Sunday, November 23, 2014

Chapter 12

A lot of significant events happened in the fifteenth century. We first read about the Paleolithic people. These people were hunter and gatherers and learned much from the outsiders. Over at the Islamic world, the most notable empire of the fifteenth century was the Ottoman Empire. The Ottoman Empire was a great empire with a professional culture and economy, and had a diverse amount of people. To the east, the Safavid Empire was introducing a separation of political and religious ideologies. Across the ocean we go to the Americas. In the Americas there was the Aztec and Inca empires. In the Aztec empire, they had a powerful and well-structured empire with an estimate of 6 million people. The Aztecs were known for their sacrificial rituals in order to please their gods.  More to the south was the Inca Empire. The Incas were more of a bureaucratic empire, meaning their government was not elected.

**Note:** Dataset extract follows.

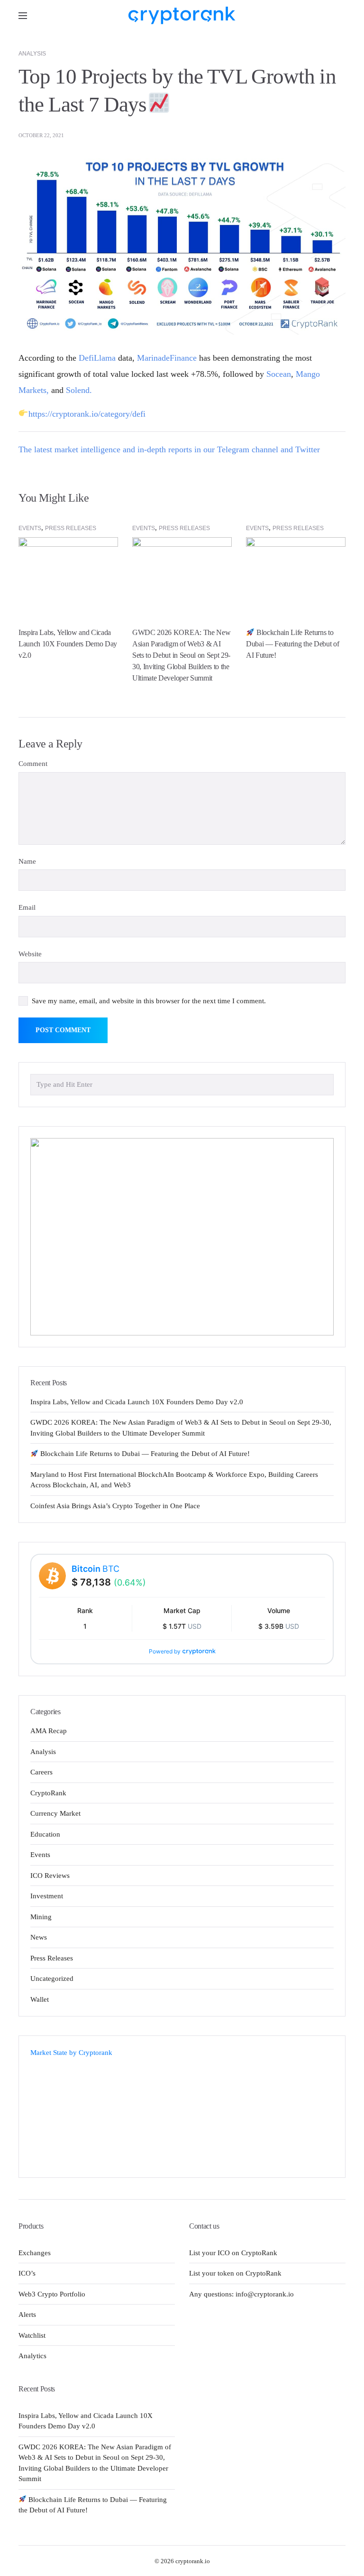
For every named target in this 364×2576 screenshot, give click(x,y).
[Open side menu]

In the Incas women were also important to their civilization. Women with special skills in textiles, metal goods, and other related skills were taking away from their homes as young girls. These young girls would be trained in Inca ideology and be trained to be a hard worker. After reading that I thought that they would be sent back to their homes, but they were taken away as a young girl. So once older, they do not have any children or a husband to go back to. So instead they would be given away to men as wives. Some would become priestesses and were known as “wives of the sun." It is a good thing that we do not follow the same ideologies as they did in the fifteenth century.